On the other hand: suppose right after you lit all those candles, a sudden burst of wind rushed into your house and put out all the candles.  All that preparation, all those candles, and out in a moment.  Given how important it is to publicize the miracle and how much effort we have expended to do the mitzvah, and to do the mitzvah more beautifully, and to even perform the mitzvah in the most beautiful possible way... you would feel certain that you'll now need to relight everything.  Nope.  The halacha is כבתה אין זקוק לה/if it goes out, no necessity to relight.

Um.... what?  All that preparation, all the importance placed on putting it in the right place, getting enough oil/long enough candles, lighting at the right time; and yet, poof!  כבתה אין זקוק לה

What gives?  R' Hofstedter explained what gives; beautifully and simply.  That's Chanukah.  A small band of inexperienced Jews led by a small family of cohanim whose main focus till then had been the avodah in the Beis HaMikdash -- people who had never taken on anything more formidable than ram, sheep, or ox -- decided to take on the entire Greek and Syrian armies.  Do you think, said R' Hofstedter, that they only made all their preparations for war after a careful analysis determined that they had a fighting chance?  Obviously not; for if they had, they never would have started.  Instead, they saw there was a mitzvah to perform -- in this case fight; so they did.  When they won, they saw there was a mitzvah to perform -- clean up the Beis HaMikdash to begin anew the services; they did it.  When they saw there was a mitzvah to perform -- light the menorah; they did.  Not once did they have any idea of whether or not they would successfully complete the mission.  Their job was to prepare for an launch the mission.  HaShem's job is to decide its success.

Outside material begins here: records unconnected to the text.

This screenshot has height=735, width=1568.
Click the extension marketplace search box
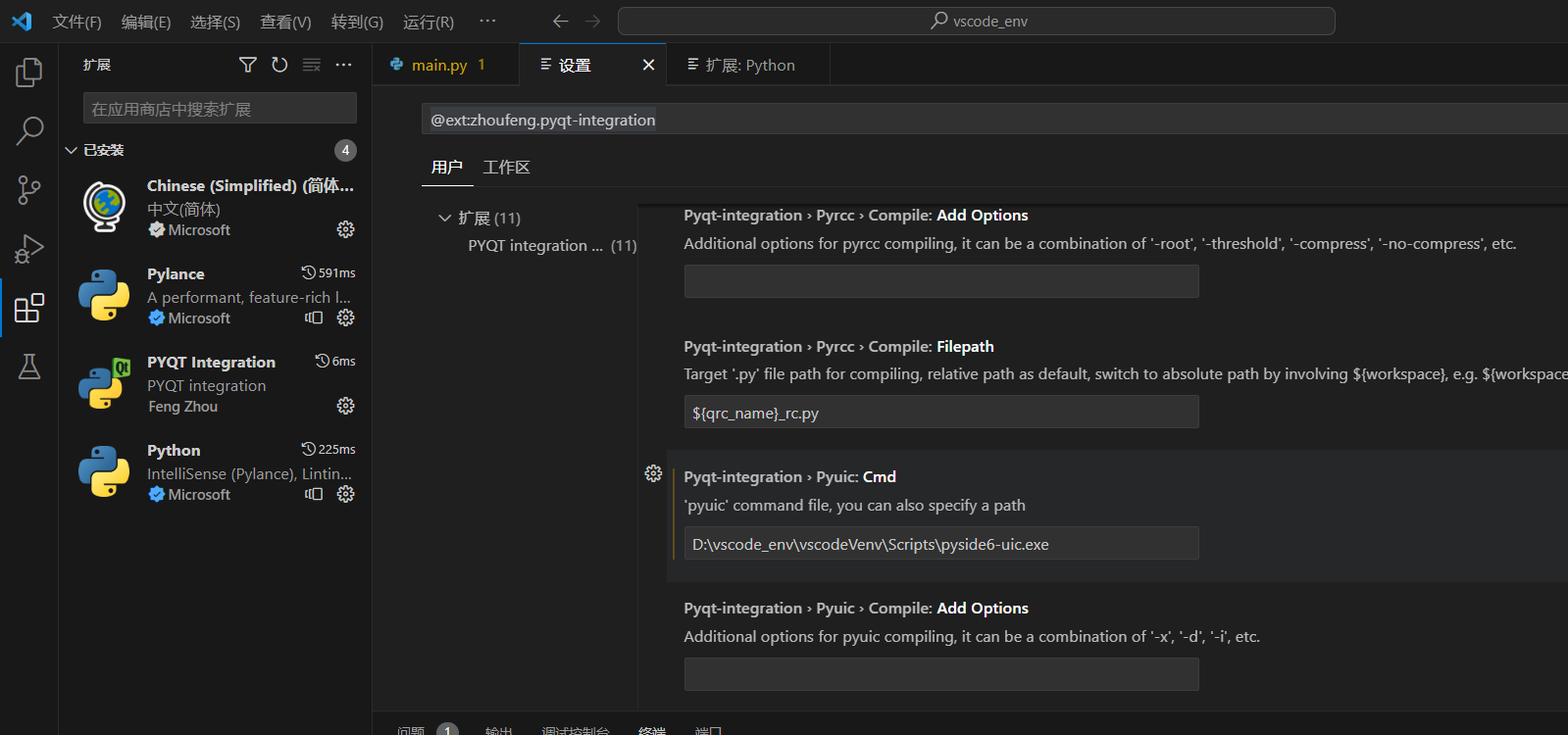220,109
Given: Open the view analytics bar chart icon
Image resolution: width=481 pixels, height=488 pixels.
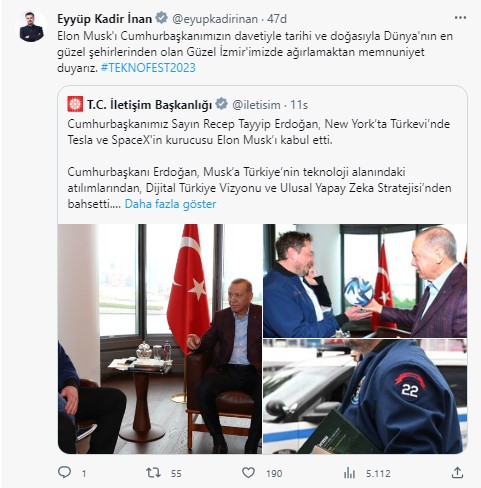Looking at the screenshot, I should click(x=349, y=473).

A Jew's avoda in this world is to make all the preparations he can to fulfill every mitzvah in the best possible way.  Much effort goes into preparing for all or our daily battles.  Some we win, some we lose; that's not our issue.  Our issue is to prepare.  If we are successful, it is not our success, if we fail it is not our failure.  The only success is prepare with all your resources and abilities.  The only failure is to stop trying.

Comments

Popular posts from this blog

Thought for the Day: Battling the Evil Inclination on all Fronts

Yom Kippur.  When I was growing up, there were three annual events that marked the Jewish calendar: eating matzos on Passover, lighting candles on Chanuka, and  fasting on Yom Kippur.  Major news organizations around the world report on the "surreal" and "eerie" quiet of the streets in even the most secular neighborhoods of Israel.  Yom Kippur.

As you know, I am observant of Jewish law.  Some have even called me "ultra orthodox" (not in a kind way).  Given that, I have a question.  How likely do you think that I would be tempted to eat on Yom Kippur, that most holy day of the year?  Let's make the scale zero to ten, where zero is "as likely as driving through McDonald's on Shabbos and ordering a Big Mac with extra cheese." and ten is "as likely as breathing regularly".  Take your time.  If you answered "zero"; thank you, but -- sadly and penitently -- no.  The answer is more like nine; I'd like to say lower, but i…

Thought for the Day: Using a Mitzvah Object for Non-Mitzvah Purposes

As I am -- Baruch HaShem -- getting older, I am more cognizant of the fact that I'd like to stay as healthy as possible right up the moment I leave this world.  Stuff hurting is not the problem (I am told there is an old Russian saying that once you are 40, if you wake up and nothing hurts -- you're dead), stuff not working, however, is a problem.  To that end, for several years now I commute to work by bicycle (weather permitting, 30 minutes on an elliptical machine when weather does not permit).  I recently took up some upper body weight training.  Not because I want to be governor of California, just simply to slow down loss of bone mass and extend my body's healthy span.  Simple hishtadlus.  I have an 18 month old grandson who is just the right weight for arm curls (yes... I am that weak), so I do about 10 reps when I greet him at night.  He laughs, I get my exercise; all good.  (Main problem is explaining to the older ones why zeidy can't give them the same "…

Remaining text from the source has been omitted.